As a greater number of users connected to the web on mobile devices Microsoft, working with the not for profit organisation INHOPE, has developed a multiplatform smartphone app which allows users to submit illegal and suspect content.
With the app they want users to submit the URLs for web content they feel should be investigated. This information will be forwarded onto local internet hotlines, depending on where the content is hosted, any material that is discovered to be illegal will then be removed.
When submitting links through the app users will only be asked for the page’s address and the organisation says that all tips will be submitted anonymously.
Announcing the release of the app INHOPE said it had been developed to compliment the organisation’s desktop site and to provide mobile users with the ability to protect themselves and others from illegal content (including child sexual abuse material) directly through their smartphone.
INHOPE (@INHOPE_PR) is an international body set up to manage anonymous cross-border reporting of illegal, indecent, and fraudulent online material. The organisation was established in 1999 and works with over 40 national internet hotlines. It is supported by Vodafone, Telefonica (O2), and Microsoft, as well as Interpol and the European Commission.
The creation of the app shows the increase in the number of mobile web connections in the past two years.
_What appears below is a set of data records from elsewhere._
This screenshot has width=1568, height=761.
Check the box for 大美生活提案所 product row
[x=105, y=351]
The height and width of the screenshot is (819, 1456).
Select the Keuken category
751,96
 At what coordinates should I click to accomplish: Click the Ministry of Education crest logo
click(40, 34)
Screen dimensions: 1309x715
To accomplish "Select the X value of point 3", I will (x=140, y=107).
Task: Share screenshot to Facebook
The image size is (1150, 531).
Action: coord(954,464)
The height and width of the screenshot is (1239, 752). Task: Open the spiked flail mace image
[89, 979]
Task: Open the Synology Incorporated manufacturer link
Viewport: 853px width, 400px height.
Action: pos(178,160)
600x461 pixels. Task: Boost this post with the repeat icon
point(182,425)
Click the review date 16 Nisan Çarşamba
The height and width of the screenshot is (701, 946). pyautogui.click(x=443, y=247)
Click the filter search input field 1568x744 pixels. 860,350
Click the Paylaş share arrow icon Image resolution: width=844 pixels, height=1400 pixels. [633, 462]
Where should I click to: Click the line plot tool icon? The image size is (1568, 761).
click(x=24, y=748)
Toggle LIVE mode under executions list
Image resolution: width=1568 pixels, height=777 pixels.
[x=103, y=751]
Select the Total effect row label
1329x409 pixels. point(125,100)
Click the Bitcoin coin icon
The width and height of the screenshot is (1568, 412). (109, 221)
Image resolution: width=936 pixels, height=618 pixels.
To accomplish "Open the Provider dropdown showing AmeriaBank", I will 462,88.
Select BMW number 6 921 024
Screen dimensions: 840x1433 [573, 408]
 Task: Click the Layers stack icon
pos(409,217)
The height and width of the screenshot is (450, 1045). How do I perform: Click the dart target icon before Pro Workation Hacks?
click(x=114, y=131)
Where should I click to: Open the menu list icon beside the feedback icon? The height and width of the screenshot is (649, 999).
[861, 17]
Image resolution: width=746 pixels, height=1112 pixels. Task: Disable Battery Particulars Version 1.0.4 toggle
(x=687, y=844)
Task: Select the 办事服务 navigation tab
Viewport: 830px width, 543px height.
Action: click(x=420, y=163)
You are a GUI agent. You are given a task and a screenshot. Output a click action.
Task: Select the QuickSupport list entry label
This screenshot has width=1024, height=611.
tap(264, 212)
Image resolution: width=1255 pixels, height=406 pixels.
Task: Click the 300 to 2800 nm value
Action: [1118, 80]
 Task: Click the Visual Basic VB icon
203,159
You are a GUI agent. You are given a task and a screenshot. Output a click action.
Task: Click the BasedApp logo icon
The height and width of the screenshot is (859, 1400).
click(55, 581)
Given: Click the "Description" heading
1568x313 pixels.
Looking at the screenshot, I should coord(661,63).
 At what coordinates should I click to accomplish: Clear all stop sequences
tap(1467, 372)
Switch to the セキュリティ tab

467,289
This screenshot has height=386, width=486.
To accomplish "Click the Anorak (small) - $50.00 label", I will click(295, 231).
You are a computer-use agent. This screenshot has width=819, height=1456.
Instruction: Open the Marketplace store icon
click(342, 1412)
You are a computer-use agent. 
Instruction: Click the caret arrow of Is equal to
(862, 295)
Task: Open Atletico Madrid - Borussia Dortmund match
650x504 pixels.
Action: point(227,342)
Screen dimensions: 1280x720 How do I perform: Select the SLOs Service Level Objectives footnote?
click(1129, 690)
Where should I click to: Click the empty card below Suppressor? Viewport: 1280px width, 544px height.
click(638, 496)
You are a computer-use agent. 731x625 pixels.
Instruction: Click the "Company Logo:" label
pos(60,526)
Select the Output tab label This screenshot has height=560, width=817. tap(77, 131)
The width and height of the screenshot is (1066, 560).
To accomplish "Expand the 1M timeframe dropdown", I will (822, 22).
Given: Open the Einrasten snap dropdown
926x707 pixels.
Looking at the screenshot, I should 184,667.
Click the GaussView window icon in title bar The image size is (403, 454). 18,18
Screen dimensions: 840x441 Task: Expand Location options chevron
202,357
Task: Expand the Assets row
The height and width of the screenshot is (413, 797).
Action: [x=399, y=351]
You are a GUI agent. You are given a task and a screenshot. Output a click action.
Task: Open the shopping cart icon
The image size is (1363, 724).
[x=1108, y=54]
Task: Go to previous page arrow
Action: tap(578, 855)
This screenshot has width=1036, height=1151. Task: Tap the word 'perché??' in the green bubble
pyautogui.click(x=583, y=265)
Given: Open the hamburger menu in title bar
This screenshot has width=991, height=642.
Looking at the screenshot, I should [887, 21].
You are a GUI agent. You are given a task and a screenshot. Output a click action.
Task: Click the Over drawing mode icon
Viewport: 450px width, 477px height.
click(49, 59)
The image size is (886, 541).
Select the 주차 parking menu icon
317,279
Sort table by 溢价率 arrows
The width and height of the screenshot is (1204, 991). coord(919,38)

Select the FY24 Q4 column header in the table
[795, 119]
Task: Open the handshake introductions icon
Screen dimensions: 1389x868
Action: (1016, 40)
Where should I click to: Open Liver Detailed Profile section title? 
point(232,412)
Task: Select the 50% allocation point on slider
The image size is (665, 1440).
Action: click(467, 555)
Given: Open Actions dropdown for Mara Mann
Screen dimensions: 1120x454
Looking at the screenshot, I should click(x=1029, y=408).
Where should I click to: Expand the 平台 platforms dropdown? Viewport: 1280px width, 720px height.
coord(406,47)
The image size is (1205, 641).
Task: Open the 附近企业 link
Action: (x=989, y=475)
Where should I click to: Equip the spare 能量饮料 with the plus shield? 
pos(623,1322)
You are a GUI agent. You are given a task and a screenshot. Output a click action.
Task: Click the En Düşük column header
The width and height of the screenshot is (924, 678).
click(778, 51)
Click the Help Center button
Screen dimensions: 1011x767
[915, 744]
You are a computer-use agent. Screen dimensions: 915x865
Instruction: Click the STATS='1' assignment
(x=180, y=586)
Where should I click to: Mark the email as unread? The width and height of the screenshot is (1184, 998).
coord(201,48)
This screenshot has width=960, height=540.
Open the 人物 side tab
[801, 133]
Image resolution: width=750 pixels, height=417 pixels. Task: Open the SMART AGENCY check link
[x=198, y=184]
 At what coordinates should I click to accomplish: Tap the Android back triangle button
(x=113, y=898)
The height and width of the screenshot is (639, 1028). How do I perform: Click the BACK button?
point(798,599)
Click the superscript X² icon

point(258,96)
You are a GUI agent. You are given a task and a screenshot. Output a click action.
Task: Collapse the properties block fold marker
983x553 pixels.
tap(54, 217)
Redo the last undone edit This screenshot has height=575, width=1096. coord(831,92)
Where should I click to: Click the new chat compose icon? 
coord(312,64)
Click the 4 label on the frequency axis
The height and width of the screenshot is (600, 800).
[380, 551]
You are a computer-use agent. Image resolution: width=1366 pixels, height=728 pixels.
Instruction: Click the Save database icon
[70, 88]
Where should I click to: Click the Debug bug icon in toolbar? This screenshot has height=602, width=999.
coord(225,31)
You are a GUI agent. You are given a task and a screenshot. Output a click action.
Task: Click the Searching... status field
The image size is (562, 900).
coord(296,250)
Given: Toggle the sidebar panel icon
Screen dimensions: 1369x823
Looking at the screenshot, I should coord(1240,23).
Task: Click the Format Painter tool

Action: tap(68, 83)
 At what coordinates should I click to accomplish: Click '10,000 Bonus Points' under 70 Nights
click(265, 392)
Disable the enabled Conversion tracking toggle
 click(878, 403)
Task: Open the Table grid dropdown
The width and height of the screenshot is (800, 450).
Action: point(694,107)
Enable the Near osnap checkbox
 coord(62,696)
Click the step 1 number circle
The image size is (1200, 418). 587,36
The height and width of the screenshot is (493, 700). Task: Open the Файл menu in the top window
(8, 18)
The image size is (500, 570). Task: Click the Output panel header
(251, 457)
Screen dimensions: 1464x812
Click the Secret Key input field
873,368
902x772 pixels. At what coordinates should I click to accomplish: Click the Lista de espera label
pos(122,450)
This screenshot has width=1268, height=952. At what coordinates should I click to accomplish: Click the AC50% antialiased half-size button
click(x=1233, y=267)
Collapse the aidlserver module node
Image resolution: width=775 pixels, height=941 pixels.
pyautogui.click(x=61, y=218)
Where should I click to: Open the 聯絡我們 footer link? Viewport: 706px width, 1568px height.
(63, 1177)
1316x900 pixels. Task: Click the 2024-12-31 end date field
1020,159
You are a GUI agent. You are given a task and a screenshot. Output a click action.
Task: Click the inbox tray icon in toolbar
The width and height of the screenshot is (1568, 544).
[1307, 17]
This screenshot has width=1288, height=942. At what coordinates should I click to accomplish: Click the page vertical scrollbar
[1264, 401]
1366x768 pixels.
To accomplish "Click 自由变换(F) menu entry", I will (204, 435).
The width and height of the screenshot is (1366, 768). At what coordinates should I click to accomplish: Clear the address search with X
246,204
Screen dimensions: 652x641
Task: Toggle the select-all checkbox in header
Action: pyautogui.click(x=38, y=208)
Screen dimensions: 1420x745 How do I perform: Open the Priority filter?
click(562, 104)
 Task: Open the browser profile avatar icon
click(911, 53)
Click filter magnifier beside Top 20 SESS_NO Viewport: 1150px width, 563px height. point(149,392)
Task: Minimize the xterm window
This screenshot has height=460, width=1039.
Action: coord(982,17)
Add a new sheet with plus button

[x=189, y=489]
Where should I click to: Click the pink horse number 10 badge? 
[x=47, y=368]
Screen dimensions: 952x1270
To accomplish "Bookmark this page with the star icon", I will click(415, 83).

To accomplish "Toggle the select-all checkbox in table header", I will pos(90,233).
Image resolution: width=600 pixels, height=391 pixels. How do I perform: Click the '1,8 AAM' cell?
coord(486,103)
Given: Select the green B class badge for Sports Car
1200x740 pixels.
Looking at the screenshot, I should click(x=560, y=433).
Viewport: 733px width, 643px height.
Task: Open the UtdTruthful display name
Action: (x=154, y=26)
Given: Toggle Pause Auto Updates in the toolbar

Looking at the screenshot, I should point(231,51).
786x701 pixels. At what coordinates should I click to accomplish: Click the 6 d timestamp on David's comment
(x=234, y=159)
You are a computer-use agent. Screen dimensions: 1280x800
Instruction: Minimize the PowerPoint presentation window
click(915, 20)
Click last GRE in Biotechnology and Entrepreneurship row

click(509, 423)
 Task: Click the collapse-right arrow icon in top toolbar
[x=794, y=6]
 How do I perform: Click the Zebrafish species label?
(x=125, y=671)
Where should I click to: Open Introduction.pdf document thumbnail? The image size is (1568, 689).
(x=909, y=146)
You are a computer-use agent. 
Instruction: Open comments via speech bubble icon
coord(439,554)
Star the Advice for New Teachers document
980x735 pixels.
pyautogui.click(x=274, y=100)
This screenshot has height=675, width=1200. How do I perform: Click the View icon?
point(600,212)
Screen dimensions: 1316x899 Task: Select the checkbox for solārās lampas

INHOPE’s own website, which also allows users to submit suspect content, was only redeveloped in the past year and the organisation reports that about 300 million new mobile devices connected to the web in 2010 alone.
The app was developed with Microsoft Europe’s Tech Talent 4 Good initiative which takes ten promising tech graduates and puts them to work with ten NGOs partnered with the company.
So far the it has received a small number of good reviews, although at nearly 20Mb for the iPhone version alone it’s a large enough download.
Via Silicon Republic.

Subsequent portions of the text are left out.